The recent integration of novel therapeutics into the management of multiple myeloma (MM) has improved outcomes substantially for both newly diagnosed patients and for those with recurrent or refractory disease, according to Kenneth C. Anderson, MD, Kraft Family Professor of Medicine, Harvard Medical School, and Director of the Jerome Lipper Multiple Myeloma Center and Lebow Institute for Myeloma Therapeutics, Dana-Farber Cancer Institute, Boston, Massachusetts.
Four new drugs—lenalidomide (Revlimid), bortezomib (Velcade), thalidomide (Thalomid), and pegylated liposomal doxorubicin (Doxil)—initially used to treat advanced disease are now being incorporated into first-line therapy of MM, based on data from recent clinical trials.
The Eastern Cooperative Oncology Group (ECOG) trial E4A03 evaluated lenalidomide plus high- or low-dose dexamethasone in 445 newly diagnosed MM patients (Rajkumar SV et al. J Clin Oncol 2007;25[18S]:LBA8025; Rajkkumar SV et al. Blood 2007;110[11]:74). Although response rates were 10% lower in the low-dose arm, the low-dose regimen actually improved survival at 1 year (96% vs 86%) and 2 years (87% vs 75%), probably because of the greater toxicity of the high-dose dexamethasone regimen. “Lenalidomide and low-dose dexamethasone, therefore, in the context of this trial, has moved into the initial management of myeloma,” Dr. Anderson said.
The proteosome inhibitor bortezomib was included in the initial management paradigm largely based on the results of the VISTA (Velcade as Initial Standard Therapy in Multiple Myeloma: Assessment with Melphalan and Prednisone) trial (San Miguel et al. Blood 2007;110[11]:76). VISTA was an international randomized phase III trial of bortezomib, melphalan, and prednisone versus melphalan and prednisone alone in 682 newly diagnosed patients ineligible for transplantation. The addition of bortezomib resulted in highly significant increases in time to disease progression, progression-free survival, overall survival, time to next treatment, and complete response (CR).
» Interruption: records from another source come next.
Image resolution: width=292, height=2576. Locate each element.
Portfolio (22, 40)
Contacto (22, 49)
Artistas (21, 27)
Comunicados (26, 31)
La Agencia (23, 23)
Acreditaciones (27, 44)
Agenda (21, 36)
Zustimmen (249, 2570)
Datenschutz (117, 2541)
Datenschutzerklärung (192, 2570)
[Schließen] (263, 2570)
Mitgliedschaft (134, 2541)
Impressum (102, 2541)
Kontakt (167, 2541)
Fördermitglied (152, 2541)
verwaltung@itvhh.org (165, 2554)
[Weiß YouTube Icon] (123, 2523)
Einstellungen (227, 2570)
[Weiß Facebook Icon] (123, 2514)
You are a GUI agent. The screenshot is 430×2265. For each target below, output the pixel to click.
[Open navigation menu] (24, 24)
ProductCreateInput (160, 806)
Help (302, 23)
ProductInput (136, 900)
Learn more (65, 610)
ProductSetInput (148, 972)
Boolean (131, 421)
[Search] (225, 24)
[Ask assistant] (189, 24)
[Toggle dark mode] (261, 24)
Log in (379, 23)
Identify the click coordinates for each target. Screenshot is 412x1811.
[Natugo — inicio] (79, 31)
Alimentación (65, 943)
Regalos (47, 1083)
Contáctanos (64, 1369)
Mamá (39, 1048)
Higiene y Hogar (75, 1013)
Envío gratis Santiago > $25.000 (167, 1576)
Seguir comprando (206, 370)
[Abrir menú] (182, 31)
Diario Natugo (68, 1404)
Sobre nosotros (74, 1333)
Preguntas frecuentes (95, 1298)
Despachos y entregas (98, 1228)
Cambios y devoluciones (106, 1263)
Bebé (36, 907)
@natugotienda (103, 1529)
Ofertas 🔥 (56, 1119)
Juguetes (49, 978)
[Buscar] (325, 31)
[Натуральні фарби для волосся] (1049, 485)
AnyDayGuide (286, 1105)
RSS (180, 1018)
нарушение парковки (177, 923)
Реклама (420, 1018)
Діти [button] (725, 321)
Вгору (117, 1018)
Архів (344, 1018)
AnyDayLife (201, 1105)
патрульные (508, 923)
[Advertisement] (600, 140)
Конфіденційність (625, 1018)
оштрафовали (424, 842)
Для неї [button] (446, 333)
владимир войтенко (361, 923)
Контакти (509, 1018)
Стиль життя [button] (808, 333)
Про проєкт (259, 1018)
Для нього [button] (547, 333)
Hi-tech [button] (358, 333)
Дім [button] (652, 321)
“There was a remarkable 35% CR rate when they added bortezomib to melphalan and prednisone, which is a rate that is typically not achieved short of high-dose treatment and transplantation,” Dr. Anderson noted.
Importantly, adverse cytogenetics, advanced age, and renal function had no impact on the efficacy of the bortezomib-containing regimen, which was well tolerated. “The adverse features that confer poor prognosis to conventional and high-dose therapy did not impact response and do not seem to apply in the world of new drugs. This study is evidence of that,” Dr. Anderson observed.
Phase I/II trials have shown that 98% of newly diagnosed MM patients respond to combined bortezomib-lenalidomide therapy, with more than half of the patients experiencing a CR or a very good partial response (VGPR). Responses have also been seen in 58% of patients refractory to treatment with either agent alone. Dr. Anderson and his colleagues have been studying combined bortezomib-lenalidomide therapy in previously untreated MM patients. Response rates have reached 98%, including 52% with a CR, near CR (nCR), or VGPR. The combination has not adversely affected stem cell harvesting, he added.
In patients with relapsed or refractory myeloma, lenalidomide plus dexamethasone has been compared with dexamethasone alone in two phase III trials (Dimopoulos M et al. N Engl J Med 2007;357:2123–2132; Weber DM et al. N Engl J Med 2007;357:2133–2142). Overall response and response duration favored the lenalidomide-dexamethasone arm, with a response duration of 16–17 months versus 5–8 months for dexamethasone alone. Time to disease progression was approximately 11 months in the combination arm versus less than 5 months for dexamethasone alone (P < 0.001).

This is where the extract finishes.